WRITTEN EXERCISE A: Why does the writer of the forum thread below find it a relief not to have to be an ascetic to be a Kuni? Answer in one to three sentences.

READING PASSAGE:
____
In general, anybody born with the shugenja talent in a Clan will be shuffled off to the school of their Shugenja family (though Kuni prefer to train via apprenticeship than in dojos or temples) and would probably be married into the family or adopted, but not necessarily. And depending on their station, they might keep their own name even if they did marry a member of the family. Shugenja in general should behave probably with a certain amount of propriety for basically being a samurai-caste warrior-priest, but the Kuni like most crab are incredibly pragmatic, and their stereotype is being paranoid, standoffish, unfriendly and entirely too interested in dead things. Sumo does though have some religious significance normally, so that's probably an acceptable pastime for a shugenja. Kuni Purifiers even get Kata, so you could take open-hand or coiling serpent for some grappling.
Thank you for the info!
That basically ties into some ideas I had for her (yes, her! If Rokugan allows women samurai, it stands to reason they don't have the same rigid restrictions real-world sumo does!), like having one of her parents be a Hida who married into the Kuni. And the standoffish bit works really well with my plan to intimidate opponents by looming over them and glaring (thanks to the Large Stature advantage).
It's a bit of a relief that I don't necessarily need to be an ascetic to be a Kuni. Sumo wrestlers need a lot of food, and a vow of poverty would complicate that...
10 hours ago, Archpaladin Zousha said:But is the Kuni Purifier school of this edition the same thing as a Kuni Witch Hunter from previous editions?
As @UnitOmega says, not quite.
The core rulebook Kuni Purifier (core book) is a shujenga, but the Kuni Warden (shadowlands) is a monk, and Witch Hunter (also shadowlands) is a title that theoretically anyone from any school could acquire by convincing an existing Witch Hunter you deserve it.
Not every Kuni will be a member of any given school, and even if they go through the purifier school they won't necessarily 'graduate' to the status of witch hunter.
Somewhere, there will be Kuni courtiers, and bushi, and artisans. There just won't be many, because most members of a given family study at that family's signatures schools. You do get cross-family training, it's just uncommon (and often accompanied by adoption anyway).
10 hours ago, Archpaladin Zousha said:yes, her! If Rokugan allows women samurai, it stands to reason they don't have the same rigid restrictions real-world sumo does!
Rokugan is, so far as we've seen, pretty much equal opportunities. I mean....it's not. It's the most socially stratified society imaginable where lower castes are literally property and can pretty much be killed on a whim 'to test a sword'. But provided you're born samurai, the empire doesn't really care what your gender is. The only real restriction is the Utaku, and that's the Utaku Steeds themselves refusing to accept male riders rather than any member of the clan.
10 hours ago, Archpaladin Zousha said:And the standoffish bit works really well with my plan to intimidate opponents by looming over them and glaring (thanks to the Large Stature advantage).
The Hida do do a good line in 'looming'. That's one of our PC's default job in any intrigue.
10 hours ago, Archpaladin Zousha said:It's a bit of a relief that I don't necessarily need to be an ascetic to be a Kuni.
____
WRITTEN EXERCISE B: Output the records verbatim, from their first line up to and including the line that contains "pyautogui.click(x=454, y=101)".
____
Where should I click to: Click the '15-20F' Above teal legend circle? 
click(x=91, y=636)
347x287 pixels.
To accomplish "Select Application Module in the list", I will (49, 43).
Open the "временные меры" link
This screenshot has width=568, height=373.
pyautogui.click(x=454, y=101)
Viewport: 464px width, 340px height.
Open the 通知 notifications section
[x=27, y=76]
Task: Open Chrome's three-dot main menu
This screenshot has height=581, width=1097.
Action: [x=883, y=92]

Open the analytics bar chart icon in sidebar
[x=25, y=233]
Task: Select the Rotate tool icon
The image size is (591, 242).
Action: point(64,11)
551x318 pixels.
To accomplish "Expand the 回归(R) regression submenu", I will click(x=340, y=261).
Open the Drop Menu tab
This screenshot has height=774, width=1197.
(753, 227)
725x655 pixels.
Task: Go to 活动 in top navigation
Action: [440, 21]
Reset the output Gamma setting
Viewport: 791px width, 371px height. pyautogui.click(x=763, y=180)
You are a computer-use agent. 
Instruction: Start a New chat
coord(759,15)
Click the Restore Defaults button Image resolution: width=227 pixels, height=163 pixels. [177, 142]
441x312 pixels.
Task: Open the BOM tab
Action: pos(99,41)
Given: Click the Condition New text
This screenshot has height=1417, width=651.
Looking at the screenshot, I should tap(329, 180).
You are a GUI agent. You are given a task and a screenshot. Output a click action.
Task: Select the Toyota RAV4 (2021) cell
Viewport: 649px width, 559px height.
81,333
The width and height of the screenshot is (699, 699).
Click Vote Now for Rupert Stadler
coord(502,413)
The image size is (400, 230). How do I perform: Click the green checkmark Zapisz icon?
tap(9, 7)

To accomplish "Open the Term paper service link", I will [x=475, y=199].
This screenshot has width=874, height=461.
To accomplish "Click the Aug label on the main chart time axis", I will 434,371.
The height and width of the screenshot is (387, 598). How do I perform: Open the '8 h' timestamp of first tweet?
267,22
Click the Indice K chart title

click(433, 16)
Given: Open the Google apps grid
____
TASK ANSWER A: Sumo wrestlers need a lot of food, and a vow of poverty would complicate that.

TASK ANSWER B:
Where should I click to: Click the '15-20F' Above teal legend circle? 
click(x=91, y=636)
347x287 pixels.
To accomplish "Select Application Module in the list", I will (49, 43).
Open the "временные меры" link
This screenshot has width=568, height=373.
pyautogui.click(x=454, y=101)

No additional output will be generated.